どうやって、吾妻の額にくっついているんだ。
岩永が身を乗り出し、指で紙を摘むと棒はぽろっとあっさり落ちた。
吾妻は白倉を離すと、困惑しながら床に落ちた棒を拾い、指で吸盤を触る。
そして首をひねった。
「とりあえず、なんて?」
紙にはなにか文字がある。夕は岩永の手にあるそれを覗き込んだ。
「……犯行声明みたいな」
「うん」
「え?」
吾妻が身を乗り出してから、思い直して身体を引っ込め、歩いてテーブルの反対側に回る。岩永の背後に立って、紙を覗いた。
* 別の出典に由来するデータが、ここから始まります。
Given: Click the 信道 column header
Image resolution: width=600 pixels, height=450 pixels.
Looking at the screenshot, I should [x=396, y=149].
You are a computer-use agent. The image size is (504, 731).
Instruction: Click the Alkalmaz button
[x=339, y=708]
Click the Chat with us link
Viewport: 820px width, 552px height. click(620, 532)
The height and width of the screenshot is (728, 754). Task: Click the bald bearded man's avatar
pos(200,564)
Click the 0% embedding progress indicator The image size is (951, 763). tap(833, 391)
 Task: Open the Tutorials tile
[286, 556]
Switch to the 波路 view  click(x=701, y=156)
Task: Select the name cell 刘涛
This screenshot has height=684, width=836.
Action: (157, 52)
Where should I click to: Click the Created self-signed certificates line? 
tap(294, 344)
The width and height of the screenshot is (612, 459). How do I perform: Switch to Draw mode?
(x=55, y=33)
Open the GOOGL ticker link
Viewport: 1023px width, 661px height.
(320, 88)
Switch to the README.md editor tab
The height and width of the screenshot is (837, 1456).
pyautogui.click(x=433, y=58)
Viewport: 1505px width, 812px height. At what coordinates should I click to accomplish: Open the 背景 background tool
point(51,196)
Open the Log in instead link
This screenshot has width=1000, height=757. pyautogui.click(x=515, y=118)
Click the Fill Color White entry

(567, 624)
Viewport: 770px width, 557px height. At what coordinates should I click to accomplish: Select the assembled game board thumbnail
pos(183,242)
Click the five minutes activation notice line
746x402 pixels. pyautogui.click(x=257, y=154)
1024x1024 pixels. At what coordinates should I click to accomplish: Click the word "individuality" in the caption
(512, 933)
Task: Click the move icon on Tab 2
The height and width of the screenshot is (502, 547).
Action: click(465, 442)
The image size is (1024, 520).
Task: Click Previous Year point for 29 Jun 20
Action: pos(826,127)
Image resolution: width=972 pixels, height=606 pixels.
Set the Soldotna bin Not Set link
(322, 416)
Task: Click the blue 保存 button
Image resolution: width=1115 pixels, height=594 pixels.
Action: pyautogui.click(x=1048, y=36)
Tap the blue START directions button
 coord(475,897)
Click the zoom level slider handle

紙には、新聞や広告の文字を切り取って張り付けたまさに「犯行声明」。
内容は、
「『我、汝を倒してSランク昇格を望むもの。
吾妻財前に勝負を挑む。放課後、礼拝堂にて待つ』」
同じくテーブルの反対側に回ってきた白倉が読み上げた。
それを聞いた途端、周囲の生徒たちは「なんだー」という期待はずれ感にぼやいて、その場を離れた。
「……え? つまりどういうこと?」
「果たし状みたいな?
ようあるんよ。転校生が来て、かつ上のランクやとこういうこと」
岩永も「なんだ」という拍子抜けの顔をしている。
「元々おるヤツらは、もう手の内が互いにばれて作戦立てられとるとこあるし。
派閥作っとる奴らも多い。
そしたら、新参で自分の実力が筒抜けになってなくて、かつ自分より上のランクの転校生に勝負挑むのがいるわけ」
「……カモ?」
「いや、ちゃうんやない?
少なくともお前より下位ランクやろ」
「上位ランクが僕のこと気にいらないからぼこるとか」
「ないない」
夕も岩永も、白倉も揃って手を顔の前で左右に振った。
「お前、自分が何ランクや思てんねん?
Sランクやろ? 自分が最上ランク。
お前と同格のヤツなら、真っ向から仕掛けてくるわ。九生みたく」
「……真っ向?」
吾妻は岩永の言葉に途中まで納得したが、最後で引っかかって突っ込んだ。
「あれは、あいつなりに真っ向勝負」
「随分歪曲変化球な真っ向勝負だね。しかも勝負してないし」
吾妻はなんとかそう返した。
だって、納得いかない。
まあでも、と思って紙を手に取る。
「九生に比べたら、まあ手口はかわいい」
「やろう?」
「…そうだね」
吾妻は頷いて、メニューを手に取った。
放課後礼拝堂。どうしようと思ったが、食事が来るころには忘れていた。